Iran summons UK ambassador to Tehran after executing Iranian-British Alireza Akbari
Iran’s foreign ministry summoned on Saturday the British ambassador to Tehran hours after the Islamic Republic executed an Iranian-British dual national for allegedly spying for Britain, state media reported.
The Iranian judiciary’s Mizan news agency said on Saturday 61-year-old Alireza Akbari was executed after being convicted of spying for MI6.
Akbari, who was arrested in 2019 and whose death sentence was announced on Wednesday, served as a deputy defense minister during the tenure of former president Mohammad Khatami (1997-2005).
The British ambassador, Simon Shercliff, was summoned “in response to Britain’s unconventional interventions, including in the national security of the Islamic Republic of Iran,” state news agency IRNA said.

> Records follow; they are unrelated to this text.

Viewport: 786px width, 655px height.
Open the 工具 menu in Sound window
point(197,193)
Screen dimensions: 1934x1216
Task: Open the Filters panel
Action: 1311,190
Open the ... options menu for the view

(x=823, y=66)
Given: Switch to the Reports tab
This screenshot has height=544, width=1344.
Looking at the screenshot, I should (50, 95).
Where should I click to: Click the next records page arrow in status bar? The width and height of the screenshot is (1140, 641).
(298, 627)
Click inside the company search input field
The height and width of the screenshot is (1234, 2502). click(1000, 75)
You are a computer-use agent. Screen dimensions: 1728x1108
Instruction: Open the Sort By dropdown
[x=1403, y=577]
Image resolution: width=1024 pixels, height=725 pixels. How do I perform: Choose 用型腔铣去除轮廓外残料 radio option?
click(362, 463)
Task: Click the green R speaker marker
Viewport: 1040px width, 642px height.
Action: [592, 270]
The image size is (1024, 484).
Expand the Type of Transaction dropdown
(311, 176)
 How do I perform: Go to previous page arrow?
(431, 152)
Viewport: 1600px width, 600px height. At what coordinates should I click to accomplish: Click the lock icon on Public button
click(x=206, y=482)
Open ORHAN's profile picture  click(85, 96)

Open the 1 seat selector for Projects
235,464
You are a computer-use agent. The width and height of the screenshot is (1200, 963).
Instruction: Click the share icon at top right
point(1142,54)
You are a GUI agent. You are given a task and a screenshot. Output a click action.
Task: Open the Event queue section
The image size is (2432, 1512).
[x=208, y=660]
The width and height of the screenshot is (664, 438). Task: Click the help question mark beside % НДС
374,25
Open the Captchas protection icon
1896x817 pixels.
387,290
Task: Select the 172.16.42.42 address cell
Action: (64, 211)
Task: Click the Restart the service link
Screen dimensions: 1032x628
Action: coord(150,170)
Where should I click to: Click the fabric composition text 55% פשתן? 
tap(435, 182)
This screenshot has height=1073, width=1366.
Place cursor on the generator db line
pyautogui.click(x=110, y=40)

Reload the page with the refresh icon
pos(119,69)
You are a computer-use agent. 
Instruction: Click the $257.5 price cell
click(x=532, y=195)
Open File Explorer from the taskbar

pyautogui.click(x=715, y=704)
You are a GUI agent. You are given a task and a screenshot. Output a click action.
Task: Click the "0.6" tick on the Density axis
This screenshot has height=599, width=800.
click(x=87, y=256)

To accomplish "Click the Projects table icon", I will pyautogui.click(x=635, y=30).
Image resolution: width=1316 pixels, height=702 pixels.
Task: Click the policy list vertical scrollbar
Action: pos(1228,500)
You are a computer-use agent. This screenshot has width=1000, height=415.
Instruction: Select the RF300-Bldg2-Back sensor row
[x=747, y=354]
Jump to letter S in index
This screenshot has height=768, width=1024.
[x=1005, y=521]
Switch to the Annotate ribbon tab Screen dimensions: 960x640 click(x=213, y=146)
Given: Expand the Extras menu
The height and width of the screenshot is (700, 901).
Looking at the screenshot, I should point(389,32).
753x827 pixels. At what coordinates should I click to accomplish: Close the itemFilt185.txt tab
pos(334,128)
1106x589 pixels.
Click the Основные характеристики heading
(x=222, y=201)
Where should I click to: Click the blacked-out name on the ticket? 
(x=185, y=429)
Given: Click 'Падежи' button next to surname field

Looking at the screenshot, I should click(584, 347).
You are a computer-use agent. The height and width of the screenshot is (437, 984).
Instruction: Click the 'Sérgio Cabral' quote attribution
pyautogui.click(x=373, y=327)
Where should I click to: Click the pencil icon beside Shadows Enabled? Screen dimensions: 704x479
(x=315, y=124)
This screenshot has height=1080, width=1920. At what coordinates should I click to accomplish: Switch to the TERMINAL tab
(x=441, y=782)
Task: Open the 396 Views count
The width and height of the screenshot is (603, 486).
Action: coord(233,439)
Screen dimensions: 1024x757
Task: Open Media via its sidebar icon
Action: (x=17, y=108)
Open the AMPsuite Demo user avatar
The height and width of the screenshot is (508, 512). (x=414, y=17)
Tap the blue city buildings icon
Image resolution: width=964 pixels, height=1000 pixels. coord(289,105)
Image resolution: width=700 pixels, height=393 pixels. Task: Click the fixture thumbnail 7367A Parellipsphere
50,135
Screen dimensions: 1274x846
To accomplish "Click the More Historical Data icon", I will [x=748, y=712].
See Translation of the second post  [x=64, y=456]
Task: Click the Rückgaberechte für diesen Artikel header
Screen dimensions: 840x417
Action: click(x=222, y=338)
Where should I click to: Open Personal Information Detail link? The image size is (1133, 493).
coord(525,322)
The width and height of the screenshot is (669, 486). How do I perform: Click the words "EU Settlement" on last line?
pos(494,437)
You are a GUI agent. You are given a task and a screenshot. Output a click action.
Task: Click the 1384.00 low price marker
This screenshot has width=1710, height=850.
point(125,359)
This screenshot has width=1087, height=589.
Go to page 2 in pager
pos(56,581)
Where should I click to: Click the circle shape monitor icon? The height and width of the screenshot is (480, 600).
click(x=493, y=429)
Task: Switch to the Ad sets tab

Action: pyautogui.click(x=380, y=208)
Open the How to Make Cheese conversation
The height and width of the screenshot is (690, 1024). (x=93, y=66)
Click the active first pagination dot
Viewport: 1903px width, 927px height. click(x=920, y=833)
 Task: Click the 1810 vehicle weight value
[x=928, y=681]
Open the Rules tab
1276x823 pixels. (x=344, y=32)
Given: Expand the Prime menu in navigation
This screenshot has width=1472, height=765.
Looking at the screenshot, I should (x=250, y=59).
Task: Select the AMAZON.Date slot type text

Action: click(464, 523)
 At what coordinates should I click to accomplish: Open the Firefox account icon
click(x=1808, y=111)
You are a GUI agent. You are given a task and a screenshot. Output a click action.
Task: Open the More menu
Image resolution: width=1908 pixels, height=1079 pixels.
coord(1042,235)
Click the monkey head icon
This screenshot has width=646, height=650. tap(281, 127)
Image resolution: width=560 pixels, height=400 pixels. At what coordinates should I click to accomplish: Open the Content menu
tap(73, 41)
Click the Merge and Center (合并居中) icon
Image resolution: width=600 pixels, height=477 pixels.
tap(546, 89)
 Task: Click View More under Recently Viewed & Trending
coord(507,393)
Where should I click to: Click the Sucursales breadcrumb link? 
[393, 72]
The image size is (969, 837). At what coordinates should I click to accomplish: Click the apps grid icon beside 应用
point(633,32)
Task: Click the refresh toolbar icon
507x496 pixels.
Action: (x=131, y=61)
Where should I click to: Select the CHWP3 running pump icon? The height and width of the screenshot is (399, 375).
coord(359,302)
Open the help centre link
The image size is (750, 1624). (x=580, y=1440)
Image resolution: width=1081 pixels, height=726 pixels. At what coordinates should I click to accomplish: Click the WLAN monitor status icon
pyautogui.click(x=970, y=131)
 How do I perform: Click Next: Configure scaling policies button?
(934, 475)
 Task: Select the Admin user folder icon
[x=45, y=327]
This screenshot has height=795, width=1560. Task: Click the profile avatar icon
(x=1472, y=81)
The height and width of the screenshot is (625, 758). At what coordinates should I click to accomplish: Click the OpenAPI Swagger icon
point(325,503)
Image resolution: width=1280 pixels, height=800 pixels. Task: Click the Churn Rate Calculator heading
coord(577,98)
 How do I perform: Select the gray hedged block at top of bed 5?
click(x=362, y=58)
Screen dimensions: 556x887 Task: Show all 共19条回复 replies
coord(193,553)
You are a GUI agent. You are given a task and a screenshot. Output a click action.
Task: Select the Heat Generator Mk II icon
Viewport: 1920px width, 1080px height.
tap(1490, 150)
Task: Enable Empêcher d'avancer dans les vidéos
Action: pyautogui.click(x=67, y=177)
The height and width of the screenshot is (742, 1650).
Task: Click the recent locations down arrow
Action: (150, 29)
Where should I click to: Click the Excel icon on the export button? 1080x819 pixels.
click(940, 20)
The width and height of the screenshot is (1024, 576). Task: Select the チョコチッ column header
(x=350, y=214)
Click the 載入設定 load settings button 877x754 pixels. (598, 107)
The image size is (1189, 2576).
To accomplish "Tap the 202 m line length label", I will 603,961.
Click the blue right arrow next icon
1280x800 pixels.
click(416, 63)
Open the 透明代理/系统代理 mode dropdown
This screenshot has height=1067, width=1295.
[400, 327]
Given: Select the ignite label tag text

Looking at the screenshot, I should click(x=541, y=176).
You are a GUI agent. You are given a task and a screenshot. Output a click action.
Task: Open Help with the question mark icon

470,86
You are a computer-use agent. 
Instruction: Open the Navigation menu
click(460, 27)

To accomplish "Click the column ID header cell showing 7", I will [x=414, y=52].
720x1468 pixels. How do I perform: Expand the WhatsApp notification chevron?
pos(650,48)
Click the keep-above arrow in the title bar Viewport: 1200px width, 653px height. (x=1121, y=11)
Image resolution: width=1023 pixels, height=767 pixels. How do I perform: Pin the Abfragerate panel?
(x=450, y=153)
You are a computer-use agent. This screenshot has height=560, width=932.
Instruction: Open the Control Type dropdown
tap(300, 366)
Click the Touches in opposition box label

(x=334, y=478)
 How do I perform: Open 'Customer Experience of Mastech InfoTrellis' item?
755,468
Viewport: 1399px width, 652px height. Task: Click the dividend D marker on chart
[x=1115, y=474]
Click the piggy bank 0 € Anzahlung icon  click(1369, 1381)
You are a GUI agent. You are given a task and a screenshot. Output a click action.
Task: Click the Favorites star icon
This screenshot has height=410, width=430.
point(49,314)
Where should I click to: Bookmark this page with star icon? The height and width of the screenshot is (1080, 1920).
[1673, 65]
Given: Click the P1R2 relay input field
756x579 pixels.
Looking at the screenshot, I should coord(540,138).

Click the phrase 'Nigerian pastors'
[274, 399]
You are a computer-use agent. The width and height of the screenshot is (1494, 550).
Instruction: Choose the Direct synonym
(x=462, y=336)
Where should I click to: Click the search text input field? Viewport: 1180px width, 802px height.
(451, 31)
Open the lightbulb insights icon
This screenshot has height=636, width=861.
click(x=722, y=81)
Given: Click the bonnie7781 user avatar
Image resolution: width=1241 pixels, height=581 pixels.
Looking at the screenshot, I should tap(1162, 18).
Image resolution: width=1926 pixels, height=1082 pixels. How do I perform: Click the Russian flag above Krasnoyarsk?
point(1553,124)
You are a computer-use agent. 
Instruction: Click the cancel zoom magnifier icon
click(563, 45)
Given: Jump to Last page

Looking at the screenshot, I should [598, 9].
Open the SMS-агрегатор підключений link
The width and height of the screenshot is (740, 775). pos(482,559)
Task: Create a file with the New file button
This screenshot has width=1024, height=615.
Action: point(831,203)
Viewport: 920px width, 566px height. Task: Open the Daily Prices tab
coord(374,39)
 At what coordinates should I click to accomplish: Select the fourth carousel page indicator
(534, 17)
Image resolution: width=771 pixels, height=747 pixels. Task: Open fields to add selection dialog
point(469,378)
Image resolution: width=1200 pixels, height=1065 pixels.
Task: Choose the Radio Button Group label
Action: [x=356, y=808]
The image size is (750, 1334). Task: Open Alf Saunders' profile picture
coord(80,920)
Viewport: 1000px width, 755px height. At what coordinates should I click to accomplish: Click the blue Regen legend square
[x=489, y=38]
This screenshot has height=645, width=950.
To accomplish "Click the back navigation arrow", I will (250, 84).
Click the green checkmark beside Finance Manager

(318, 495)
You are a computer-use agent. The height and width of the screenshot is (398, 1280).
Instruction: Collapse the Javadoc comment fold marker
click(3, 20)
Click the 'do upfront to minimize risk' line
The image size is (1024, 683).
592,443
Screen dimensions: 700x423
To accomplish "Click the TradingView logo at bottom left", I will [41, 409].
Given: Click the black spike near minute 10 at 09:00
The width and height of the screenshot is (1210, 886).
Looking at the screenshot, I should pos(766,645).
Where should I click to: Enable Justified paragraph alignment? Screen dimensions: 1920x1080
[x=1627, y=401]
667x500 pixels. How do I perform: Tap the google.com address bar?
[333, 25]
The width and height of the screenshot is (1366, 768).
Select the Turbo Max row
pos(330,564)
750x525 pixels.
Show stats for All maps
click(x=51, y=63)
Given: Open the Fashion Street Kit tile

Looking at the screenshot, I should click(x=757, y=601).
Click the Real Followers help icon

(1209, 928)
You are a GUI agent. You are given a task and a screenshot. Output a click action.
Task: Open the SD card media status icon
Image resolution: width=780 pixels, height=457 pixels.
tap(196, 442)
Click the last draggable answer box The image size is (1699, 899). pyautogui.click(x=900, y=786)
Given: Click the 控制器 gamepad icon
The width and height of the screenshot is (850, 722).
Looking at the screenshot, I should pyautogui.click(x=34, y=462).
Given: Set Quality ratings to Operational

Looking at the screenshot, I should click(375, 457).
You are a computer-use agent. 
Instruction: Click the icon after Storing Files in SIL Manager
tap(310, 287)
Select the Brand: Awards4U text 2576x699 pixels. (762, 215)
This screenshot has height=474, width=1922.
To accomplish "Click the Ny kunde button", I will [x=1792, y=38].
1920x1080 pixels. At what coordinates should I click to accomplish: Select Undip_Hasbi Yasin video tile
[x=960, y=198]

“The British government should be held accountable for establishing unconventional communications leading to an attack on (Iran’s) national security,” IRNA cited a foreign ministry official as saying.
“The continuation of such illegal and criminal actions cannot be tolerated in any way,” the official said, adding that “the British government must accept the consequences of the responsibility of continuing its unorthodox and interventionist approach.”
Britain said on Saturday it had imposed sanctions on Iran’s Prosecutor General, Mohammad-Jafar Montazeri, in response to Akbari’s execution.
“Sanctioning him today underlines our disgust at Alireza Akbari’s execution,” British foreign minister James Cleverly wrote on Twitter.
“The Prosecutor General is at the heart of Iran’s use of the death penalty. We’re holding the regime to account for its appalling human rights violations.”